§ What the exercise asks
When you transcribe the lines below, keep every word the same and leave the pictures behind.

§ Supplied information
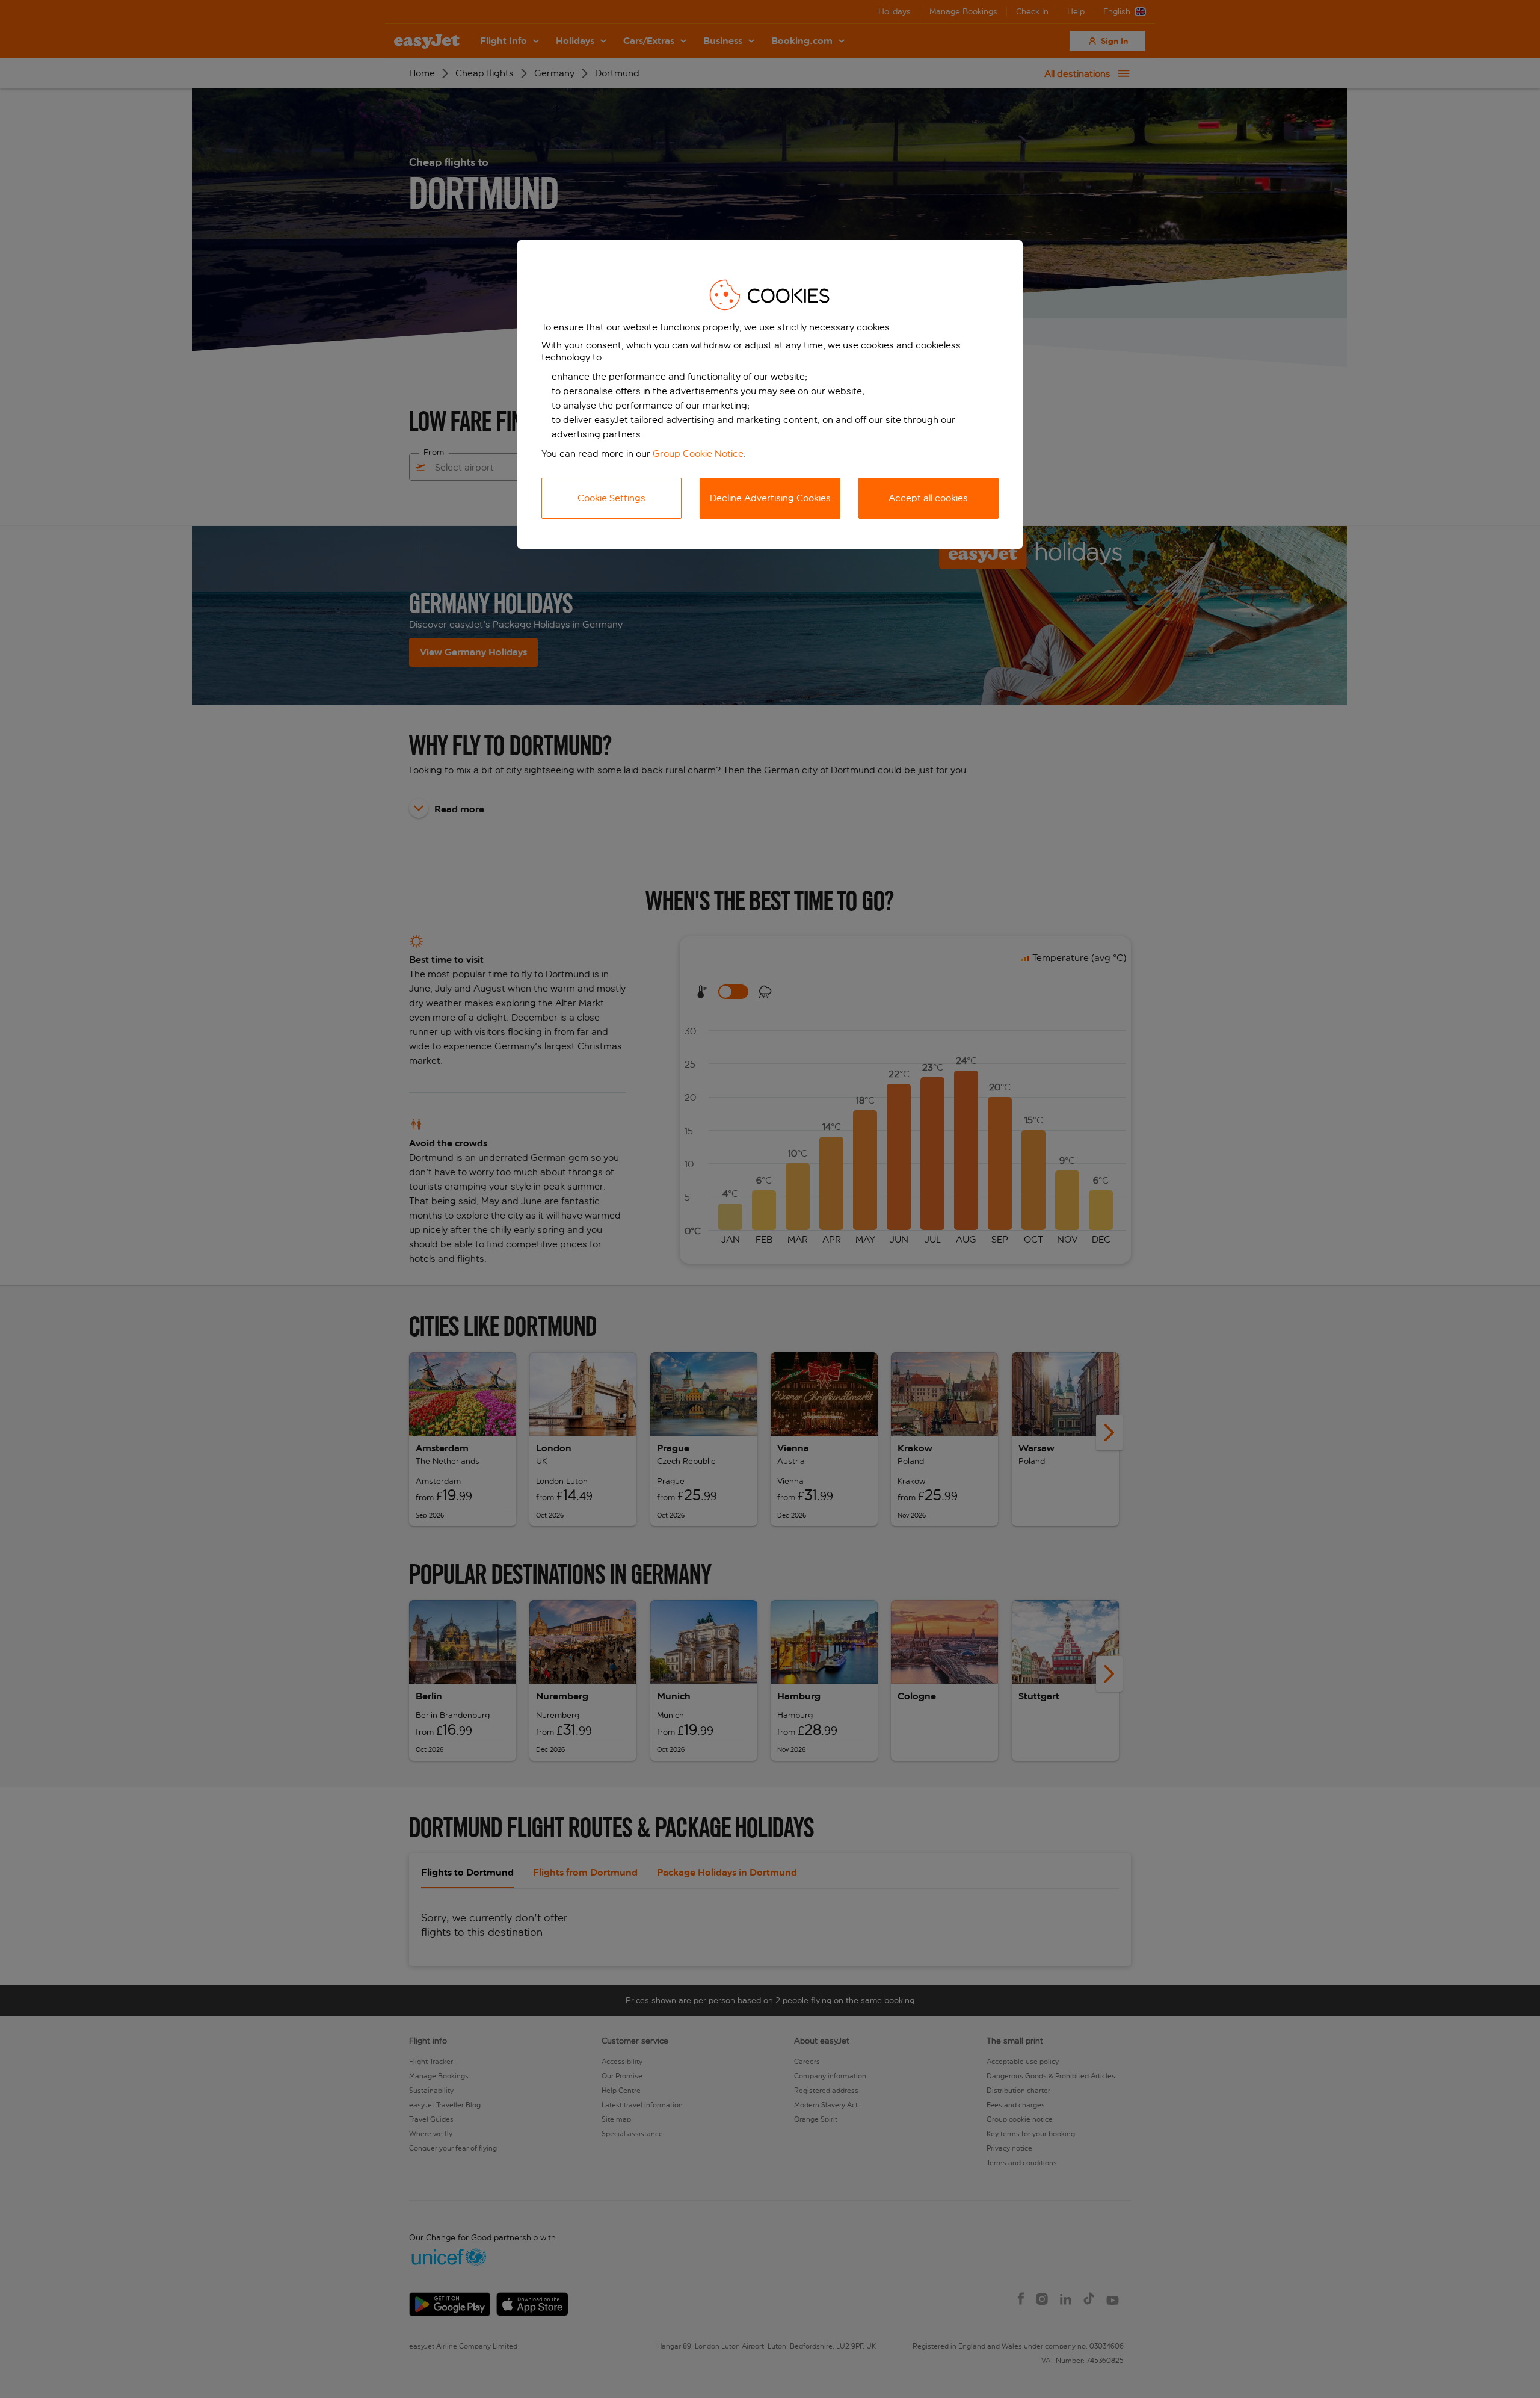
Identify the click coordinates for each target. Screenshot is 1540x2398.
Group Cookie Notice (698, 453)
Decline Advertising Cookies (770, 498)
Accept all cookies (928, 498)
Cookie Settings (611, 498)
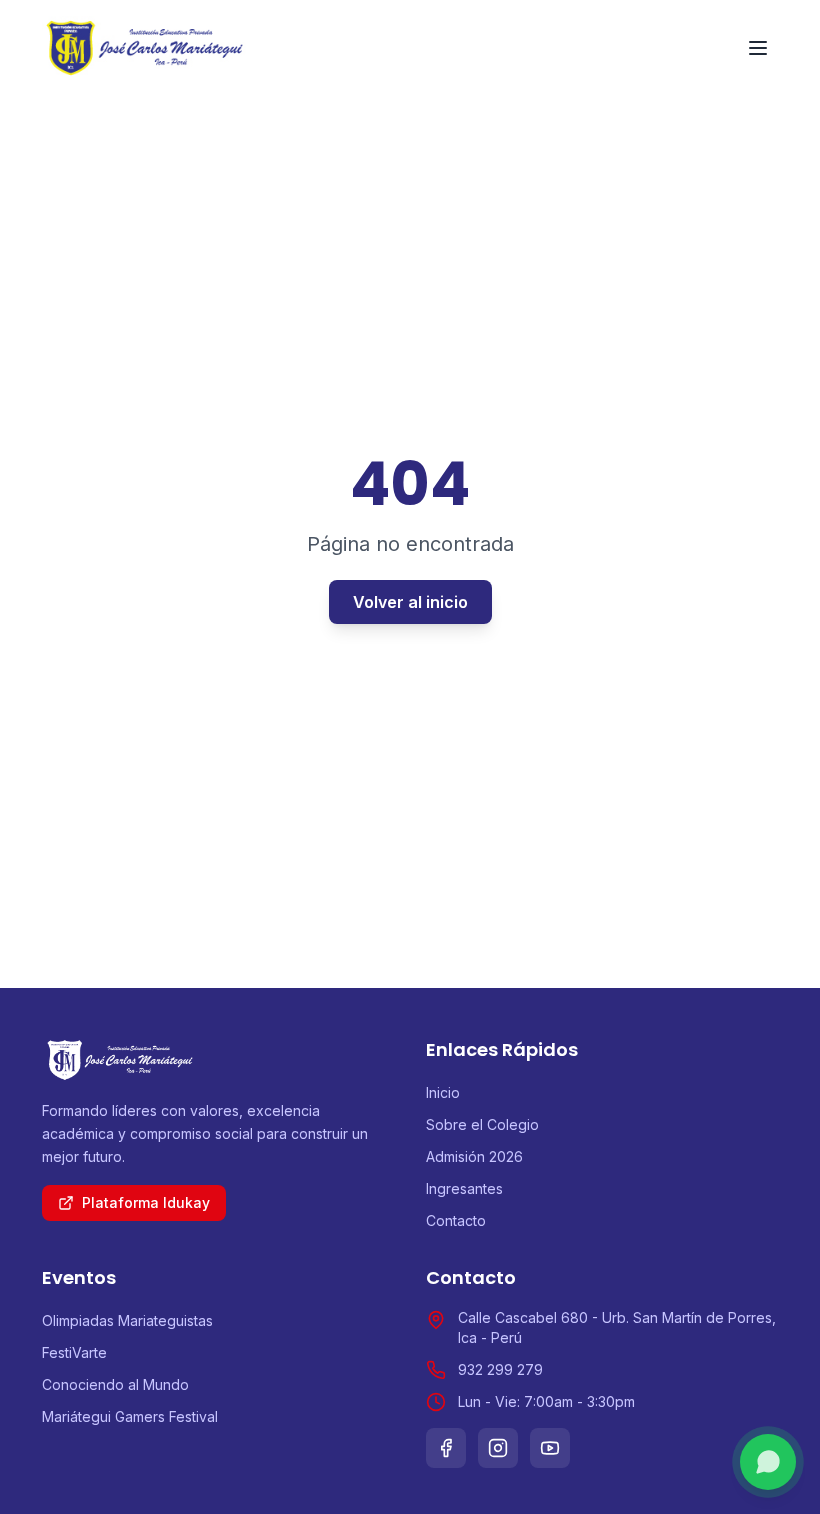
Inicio (443, 1092)
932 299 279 (500, 1369)
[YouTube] (550, 1448)
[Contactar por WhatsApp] (768, 1462)
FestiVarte (74, 1352)
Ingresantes (464, 1188)
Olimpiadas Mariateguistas (127, 1320)
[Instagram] (498, 1448)
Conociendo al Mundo (115, 1384)
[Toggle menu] (758, 48)
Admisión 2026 (474, 1156)
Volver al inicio (410, 602)
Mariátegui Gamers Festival (130, 1416)
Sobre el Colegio (482, 1124)
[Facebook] (446, 1448)
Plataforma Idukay (146, 1202)
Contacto (456, 1220)
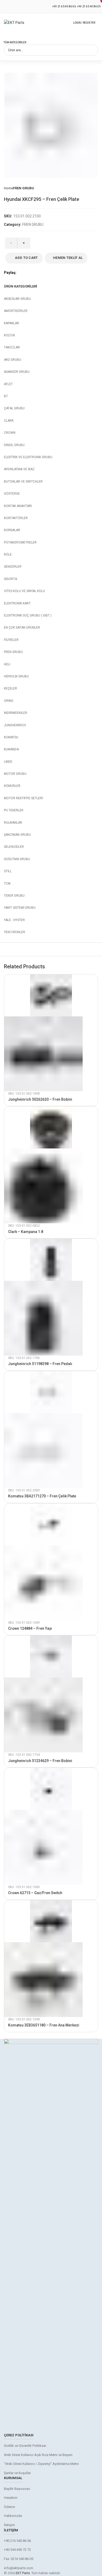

§ Answer to this exercise
Identify the click coordinates for each target. Screenshot is 1540x2398.
Group Cookie Notice (698, 453)
Decline Advertising Cookies (770, 498)
Accept all cookies (928, 498)
Cookie Settings (611, 498)
Inicio (443, 1092)
932 299 279 (500, 1369)
[YouTube] (550, 1448)
[Contactar por WhatsApp] (768, 1462)
FestiVarte (74, 1352)
Ingresantes (464, 1188)
Olimpiadas Mariateguistas (127, 1320)
[Instagram] (498, 1448)
Conociendo al Mundo (115, 1384)
[Toggle menu] (758, 48)
Admisión 2026 (474, 1156)
Volver al inicio (410, 602)
Mariátegui Gamers Festival (130, 1416)
Sobre el Colegio (482, 1124)
[Facebook] (446, 1448)
Plataforma Idukay (146, 1202)
Contacto (456, 1220)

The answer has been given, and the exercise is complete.